Our stove appears to be a slight variation on this model. The pipe is similar in size and position to this.

I've never encountered a vent pipe on a gas range before, does anyone know why ours might have one? Modern ranges don't seem to have these, and it doesn't look like most vintage ones do either. The range is hooked up to regular residential natural gas. The pipe looks like it connects near the top of the left-hand oven, it definitely isn't a vent hood sort of thing for the stovetop.
posted by what of it to Home & Garden (6 answers total) 1 user marked this as a favorite
All gas fired ranges dump an amazing amount of water into the air when operating (it's about a gallon per 100,00 btu per hour). The pipe may be designed to vent the water created by the ovens outside.

Alternatively I wonder if your stove is old enough to have originally been powered by town gas. In which case the vent may have been a way of handling the dangerous constituents of that gas (why the trope of people committing suicide by sticking their heads in an unlit oven which doesn't work with natural gas).
posted by Mitheral at 7:24 PM on March 18 [3 favorites]

There are vintage gas appliances that require venting. The old Merrit stoves are among them. It's a vent for grease and smoke.
posted by DarlingBri at 8:11 PM on March 18

According to the guy who services our 1950 wedgewood, vents like this were common in our area (SF East Bay). I found this explanation:

'These stoves, like their Franklin predecessors, had stove pipes (that bluish metal piping is for these...and not for your water heater). These would attach to the back or top of the oven flue built into the unit and were intended to attach to a stove pipe in the house. Many of the houses of the East Bay still have either a Patent Flue (a huge ceramic lined, steel jacketed flue that takes up a foot-and-a-half square space in the wall next to the stove) or a brick flue (about the same size and location). The stove was intended to pipe into this to take away the grease and smoke from the all-day baking that characterized women’s lives in the early 20th century. Today, the need for oven ventilation is decreased by the design of equipment but most folks still don’t use a stove vent on their antique. I think venting for an old stove is a good idea but in its absence be sure you have plenty of window ventilation.' (About the House: Deconstructing Grandma’s Cookstove)
True enough, there's a massive brick flue right behind our kitchen wall (that is not in use anymore). We 'vent' by opening our windows or the back door - no range hood. Not entirely sure why they disconnected the oven from the flue in the first place, but it's been like thisfor a few decades...
posted by The Toad at 10:09 PM on March 18 [1 favorite]
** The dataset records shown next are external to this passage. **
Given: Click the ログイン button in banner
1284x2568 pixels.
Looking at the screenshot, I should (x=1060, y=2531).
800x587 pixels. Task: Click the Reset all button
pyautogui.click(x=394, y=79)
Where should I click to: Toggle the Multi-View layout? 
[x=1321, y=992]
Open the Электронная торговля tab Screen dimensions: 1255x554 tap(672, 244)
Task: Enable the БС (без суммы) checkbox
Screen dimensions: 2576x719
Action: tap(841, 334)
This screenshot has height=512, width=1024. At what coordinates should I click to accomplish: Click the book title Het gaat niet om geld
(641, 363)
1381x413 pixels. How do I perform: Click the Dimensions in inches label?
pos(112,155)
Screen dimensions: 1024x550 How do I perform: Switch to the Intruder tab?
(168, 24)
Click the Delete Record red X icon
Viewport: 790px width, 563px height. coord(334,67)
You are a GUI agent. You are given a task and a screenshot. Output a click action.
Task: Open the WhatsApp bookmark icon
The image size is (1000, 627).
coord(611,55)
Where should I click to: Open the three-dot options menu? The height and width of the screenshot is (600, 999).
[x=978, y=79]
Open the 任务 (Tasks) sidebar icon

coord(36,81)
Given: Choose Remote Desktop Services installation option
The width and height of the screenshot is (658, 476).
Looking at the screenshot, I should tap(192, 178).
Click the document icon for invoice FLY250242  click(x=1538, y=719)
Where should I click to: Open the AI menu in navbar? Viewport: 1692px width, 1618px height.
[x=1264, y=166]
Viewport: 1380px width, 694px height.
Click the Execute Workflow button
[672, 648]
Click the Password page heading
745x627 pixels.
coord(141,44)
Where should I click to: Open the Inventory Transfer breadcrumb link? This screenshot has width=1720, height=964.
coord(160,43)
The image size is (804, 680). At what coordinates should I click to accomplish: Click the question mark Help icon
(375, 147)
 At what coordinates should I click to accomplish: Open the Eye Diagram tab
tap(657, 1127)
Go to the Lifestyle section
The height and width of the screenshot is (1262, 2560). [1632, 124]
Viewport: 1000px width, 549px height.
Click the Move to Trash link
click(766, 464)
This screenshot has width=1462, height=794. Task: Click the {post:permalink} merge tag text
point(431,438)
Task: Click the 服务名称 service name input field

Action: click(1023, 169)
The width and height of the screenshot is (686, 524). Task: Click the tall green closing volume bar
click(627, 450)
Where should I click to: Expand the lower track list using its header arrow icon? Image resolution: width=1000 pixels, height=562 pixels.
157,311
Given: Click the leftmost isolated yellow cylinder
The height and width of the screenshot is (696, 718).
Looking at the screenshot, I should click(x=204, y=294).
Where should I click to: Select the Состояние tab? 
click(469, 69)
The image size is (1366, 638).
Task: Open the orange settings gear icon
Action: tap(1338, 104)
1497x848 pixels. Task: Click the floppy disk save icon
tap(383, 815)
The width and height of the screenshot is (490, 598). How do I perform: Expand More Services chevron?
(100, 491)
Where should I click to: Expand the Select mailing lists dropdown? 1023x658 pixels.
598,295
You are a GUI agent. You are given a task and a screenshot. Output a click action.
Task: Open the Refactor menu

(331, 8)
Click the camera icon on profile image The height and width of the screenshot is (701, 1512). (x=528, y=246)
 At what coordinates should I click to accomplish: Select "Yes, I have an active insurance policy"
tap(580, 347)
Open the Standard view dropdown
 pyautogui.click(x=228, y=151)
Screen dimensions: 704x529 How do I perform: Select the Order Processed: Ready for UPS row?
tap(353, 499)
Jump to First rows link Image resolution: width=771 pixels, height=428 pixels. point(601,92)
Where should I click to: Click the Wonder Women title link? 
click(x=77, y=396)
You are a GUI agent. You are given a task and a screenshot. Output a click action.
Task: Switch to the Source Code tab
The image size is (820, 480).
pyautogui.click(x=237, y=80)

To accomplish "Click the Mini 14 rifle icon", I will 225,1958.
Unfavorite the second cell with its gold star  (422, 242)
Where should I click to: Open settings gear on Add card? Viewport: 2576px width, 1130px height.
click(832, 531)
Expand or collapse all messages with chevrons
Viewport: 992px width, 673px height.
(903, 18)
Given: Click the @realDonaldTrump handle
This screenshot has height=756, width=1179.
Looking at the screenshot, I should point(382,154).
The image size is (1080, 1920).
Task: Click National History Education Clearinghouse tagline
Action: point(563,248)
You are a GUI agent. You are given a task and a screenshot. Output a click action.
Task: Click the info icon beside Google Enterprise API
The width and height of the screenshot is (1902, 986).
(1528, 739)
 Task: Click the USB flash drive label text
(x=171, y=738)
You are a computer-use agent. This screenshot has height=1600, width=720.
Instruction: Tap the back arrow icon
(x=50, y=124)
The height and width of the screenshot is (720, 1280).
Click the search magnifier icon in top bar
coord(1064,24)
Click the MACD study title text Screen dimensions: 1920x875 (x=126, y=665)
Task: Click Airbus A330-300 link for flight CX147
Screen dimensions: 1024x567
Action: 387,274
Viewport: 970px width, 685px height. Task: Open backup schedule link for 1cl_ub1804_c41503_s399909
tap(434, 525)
Our O’Keefe & Merritt has the same pipe, and this thread has helped me understand a rectangle of mystery space between the kitchen and dining room of our Oakland craftsman house.
posted by migurski at 11:07 PM on March 18 [1 favorite]

In addition to The Toad's answer, I ended up stumbling on this forum thread where people were discussing the same question. It seems like most people end up disconnecting these and using an overhead hood instead.
posted by what of it at 8:27 AM on March 19 [1 favorite]

These were fairly common before overhead hoods became the thing; I ran into them in East Bay houses fairly regularly during renovations.

Modern ovens are more efficient and vent differently.